### Entries shown
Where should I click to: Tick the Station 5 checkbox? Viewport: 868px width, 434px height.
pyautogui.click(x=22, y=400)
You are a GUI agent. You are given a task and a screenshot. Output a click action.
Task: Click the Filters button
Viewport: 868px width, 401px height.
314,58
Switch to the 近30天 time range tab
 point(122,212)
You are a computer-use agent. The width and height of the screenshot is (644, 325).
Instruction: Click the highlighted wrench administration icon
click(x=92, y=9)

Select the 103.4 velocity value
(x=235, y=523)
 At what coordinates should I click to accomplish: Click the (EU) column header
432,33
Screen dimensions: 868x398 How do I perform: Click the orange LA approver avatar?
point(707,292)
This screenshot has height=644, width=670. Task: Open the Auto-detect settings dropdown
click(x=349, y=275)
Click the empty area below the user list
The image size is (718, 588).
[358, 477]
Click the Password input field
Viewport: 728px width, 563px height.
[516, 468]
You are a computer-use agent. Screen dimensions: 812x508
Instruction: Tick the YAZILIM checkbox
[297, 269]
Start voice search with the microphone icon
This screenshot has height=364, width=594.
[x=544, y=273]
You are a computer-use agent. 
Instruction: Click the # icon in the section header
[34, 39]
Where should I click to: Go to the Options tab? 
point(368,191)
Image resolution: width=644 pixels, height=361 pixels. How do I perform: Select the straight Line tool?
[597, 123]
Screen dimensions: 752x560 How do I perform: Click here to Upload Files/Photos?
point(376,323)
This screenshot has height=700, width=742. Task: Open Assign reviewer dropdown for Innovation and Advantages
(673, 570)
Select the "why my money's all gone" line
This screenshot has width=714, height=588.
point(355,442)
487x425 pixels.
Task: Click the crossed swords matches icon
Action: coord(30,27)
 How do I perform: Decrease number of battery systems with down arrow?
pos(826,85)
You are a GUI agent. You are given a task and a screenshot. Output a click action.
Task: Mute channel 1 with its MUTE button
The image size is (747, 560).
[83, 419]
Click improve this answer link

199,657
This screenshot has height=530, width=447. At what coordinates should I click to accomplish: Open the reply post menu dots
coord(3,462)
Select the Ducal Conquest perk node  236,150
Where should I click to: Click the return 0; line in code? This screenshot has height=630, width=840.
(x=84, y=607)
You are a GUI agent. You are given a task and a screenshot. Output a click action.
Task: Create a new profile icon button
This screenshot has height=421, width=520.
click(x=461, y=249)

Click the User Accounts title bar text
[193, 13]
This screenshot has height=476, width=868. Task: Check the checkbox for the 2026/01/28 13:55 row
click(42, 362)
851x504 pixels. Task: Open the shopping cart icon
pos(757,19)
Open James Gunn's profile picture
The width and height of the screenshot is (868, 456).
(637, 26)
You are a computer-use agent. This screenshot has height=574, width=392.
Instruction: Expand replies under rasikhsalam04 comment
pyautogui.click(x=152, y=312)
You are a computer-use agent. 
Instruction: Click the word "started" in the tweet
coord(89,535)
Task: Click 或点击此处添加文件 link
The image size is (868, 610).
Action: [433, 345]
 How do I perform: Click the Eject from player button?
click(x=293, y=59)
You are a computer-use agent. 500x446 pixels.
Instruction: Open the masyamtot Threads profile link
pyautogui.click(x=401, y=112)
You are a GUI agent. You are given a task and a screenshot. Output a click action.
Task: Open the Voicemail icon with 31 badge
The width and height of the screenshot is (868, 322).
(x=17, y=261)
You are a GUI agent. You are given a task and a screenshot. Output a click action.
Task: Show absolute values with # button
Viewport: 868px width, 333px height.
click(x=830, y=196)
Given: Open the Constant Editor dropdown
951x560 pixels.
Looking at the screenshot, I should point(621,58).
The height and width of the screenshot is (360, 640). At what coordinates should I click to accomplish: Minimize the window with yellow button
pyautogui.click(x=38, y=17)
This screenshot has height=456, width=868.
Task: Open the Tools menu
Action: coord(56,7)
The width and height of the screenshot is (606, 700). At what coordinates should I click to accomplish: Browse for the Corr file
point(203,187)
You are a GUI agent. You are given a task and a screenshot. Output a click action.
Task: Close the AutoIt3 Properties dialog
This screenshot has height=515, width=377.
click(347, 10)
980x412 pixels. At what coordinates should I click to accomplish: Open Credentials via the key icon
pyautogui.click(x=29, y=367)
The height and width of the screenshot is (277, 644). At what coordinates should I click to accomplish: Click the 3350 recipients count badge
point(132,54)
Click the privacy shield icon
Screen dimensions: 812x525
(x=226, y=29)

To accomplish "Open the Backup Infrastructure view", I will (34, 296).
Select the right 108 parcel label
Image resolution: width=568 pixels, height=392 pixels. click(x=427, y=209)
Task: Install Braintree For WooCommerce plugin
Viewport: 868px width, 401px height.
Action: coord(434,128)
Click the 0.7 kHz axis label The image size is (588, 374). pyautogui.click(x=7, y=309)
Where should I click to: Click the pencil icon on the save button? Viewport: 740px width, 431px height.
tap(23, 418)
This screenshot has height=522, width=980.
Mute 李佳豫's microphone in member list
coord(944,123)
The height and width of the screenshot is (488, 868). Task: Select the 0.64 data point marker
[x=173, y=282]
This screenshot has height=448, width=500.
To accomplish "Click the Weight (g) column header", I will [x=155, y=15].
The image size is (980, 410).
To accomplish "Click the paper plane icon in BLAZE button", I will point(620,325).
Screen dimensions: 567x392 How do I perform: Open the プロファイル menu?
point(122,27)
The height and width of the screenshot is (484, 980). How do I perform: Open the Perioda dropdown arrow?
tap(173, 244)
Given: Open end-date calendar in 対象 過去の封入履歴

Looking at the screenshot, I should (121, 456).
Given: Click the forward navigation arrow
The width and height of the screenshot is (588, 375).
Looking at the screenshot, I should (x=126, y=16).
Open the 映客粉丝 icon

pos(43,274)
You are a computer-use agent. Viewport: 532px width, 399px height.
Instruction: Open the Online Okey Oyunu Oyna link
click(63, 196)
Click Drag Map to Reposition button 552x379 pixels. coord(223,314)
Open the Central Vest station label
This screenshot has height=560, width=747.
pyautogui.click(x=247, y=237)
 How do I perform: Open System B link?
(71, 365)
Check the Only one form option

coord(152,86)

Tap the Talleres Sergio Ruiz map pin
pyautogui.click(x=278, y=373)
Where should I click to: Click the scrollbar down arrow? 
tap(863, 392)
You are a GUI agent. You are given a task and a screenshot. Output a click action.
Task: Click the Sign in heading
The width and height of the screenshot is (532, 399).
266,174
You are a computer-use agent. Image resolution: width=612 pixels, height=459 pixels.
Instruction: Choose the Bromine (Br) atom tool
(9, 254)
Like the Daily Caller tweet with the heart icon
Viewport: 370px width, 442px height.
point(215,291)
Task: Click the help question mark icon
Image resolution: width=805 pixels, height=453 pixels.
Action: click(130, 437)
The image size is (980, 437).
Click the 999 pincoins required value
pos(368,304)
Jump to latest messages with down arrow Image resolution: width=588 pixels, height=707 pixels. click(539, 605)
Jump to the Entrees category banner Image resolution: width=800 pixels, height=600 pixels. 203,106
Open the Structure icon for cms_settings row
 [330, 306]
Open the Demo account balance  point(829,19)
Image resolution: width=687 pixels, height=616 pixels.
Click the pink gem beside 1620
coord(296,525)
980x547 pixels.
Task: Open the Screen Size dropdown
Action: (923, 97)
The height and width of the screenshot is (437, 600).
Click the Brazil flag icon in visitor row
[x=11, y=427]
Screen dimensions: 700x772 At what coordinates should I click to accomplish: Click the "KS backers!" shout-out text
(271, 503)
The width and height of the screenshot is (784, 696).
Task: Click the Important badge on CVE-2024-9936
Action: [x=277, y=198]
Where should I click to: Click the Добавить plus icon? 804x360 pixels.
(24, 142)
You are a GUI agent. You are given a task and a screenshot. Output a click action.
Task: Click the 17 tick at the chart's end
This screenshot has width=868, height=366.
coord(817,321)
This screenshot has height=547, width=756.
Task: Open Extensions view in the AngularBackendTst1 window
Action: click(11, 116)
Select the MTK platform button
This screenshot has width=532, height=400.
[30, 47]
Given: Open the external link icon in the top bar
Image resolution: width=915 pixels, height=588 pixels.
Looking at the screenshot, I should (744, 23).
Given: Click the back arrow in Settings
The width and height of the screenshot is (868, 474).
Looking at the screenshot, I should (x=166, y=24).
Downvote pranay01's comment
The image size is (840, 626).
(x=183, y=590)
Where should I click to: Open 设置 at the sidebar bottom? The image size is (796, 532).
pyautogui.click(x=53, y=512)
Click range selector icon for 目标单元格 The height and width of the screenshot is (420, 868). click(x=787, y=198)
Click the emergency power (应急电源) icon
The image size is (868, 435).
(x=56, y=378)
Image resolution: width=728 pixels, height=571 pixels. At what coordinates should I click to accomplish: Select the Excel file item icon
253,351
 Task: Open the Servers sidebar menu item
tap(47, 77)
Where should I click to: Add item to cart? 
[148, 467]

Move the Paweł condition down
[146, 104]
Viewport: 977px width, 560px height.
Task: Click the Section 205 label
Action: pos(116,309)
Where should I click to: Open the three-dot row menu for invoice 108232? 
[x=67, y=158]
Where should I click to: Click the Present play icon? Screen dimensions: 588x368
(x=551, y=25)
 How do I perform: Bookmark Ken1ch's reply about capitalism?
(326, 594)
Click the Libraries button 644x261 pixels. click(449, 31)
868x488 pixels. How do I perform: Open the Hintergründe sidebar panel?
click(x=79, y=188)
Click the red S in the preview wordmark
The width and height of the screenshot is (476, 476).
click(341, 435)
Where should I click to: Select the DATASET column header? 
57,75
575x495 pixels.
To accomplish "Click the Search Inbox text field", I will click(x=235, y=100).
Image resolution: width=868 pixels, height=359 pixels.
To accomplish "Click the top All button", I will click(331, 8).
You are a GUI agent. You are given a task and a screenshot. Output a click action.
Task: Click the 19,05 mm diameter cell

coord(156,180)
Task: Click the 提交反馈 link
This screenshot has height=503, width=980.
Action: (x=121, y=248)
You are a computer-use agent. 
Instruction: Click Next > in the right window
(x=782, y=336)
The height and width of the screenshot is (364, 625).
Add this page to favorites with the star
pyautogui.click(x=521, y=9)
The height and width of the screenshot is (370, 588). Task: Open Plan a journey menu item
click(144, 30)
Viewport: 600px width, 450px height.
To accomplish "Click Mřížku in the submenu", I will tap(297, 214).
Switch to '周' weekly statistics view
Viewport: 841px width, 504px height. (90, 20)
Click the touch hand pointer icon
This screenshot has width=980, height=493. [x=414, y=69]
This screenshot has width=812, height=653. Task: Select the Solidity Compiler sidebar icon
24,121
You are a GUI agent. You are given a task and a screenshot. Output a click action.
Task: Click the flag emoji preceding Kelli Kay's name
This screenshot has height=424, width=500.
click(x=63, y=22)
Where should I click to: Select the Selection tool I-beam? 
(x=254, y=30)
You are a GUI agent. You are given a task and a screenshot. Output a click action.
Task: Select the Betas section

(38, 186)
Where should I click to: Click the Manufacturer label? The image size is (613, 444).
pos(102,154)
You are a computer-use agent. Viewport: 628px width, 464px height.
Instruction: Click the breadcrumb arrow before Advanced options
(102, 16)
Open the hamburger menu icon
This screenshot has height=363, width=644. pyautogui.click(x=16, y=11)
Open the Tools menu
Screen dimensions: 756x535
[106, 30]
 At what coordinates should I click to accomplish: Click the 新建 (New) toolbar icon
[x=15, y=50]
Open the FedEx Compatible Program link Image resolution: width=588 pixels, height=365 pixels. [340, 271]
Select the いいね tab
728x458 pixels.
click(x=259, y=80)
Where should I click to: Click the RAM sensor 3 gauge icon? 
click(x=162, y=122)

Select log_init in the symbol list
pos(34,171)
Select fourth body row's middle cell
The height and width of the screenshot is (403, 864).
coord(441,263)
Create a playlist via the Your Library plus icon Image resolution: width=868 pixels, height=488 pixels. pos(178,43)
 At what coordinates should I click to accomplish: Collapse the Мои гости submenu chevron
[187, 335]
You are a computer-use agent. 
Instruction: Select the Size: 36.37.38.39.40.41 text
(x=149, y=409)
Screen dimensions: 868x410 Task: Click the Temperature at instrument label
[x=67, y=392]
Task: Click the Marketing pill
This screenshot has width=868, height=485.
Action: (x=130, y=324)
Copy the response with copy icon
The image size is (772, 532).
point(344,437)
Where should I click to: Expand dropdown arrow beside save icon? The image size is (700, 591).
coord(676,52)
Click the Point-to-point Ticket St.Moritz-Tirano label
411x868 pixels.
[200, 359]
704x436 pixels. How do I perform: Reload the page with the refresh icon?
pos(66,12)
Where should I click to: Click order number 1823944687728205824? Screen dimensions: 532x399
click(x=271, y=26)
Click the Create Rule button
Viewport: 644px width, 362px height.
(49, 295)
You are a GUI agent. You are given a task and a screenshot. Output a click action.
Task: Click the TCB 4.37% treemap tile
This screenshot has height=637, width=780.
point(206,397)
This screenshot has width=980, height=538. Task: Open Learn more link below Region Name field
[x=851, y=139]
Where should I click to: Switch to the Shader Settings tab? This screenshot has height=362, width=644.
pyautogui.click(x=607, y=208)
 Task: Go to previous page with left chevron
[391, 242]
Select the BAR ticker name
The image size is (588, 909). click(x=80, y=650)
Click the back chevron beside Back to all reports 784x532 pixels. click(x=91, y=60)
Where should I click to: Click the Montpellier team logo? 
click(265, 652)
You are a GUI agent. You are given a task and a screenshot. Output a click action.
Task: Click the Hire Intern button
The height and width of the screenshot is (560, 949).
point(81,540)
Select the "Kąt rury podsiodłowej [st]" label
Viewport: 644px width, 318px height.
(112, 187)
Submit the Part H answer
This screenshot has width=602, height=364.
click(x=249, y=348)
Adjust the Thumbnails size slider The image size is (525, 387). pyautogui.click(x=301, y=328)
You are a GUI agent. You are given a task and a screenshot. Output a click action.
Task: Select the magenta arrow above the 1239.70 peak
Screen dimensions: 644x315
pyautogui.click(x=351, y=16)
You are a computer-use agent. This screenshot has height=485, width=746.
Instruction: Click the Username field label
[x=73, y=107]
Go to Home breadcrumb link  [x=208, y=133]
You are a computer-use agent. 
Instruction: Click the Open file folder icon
######
#### What the task asks
Each line of the data that holds "will" should be reported.

#### Reply
To accomplish "Open the Backup Infrastructure view", I will (34, 296).
To accomplish "Click the Weight (g) column header", I will [x=155, y=15].
To accomplish "Click the paper plane icon in BLAZE button", I will point(620,325).
To accomplish "Click the Search Inbox text field", I will click(x=235, y=100).
To accomplish "Click the top All button", I will click(331, 8).
To accomplish "Click Mřížku in the submenu", I will tap(297, 214).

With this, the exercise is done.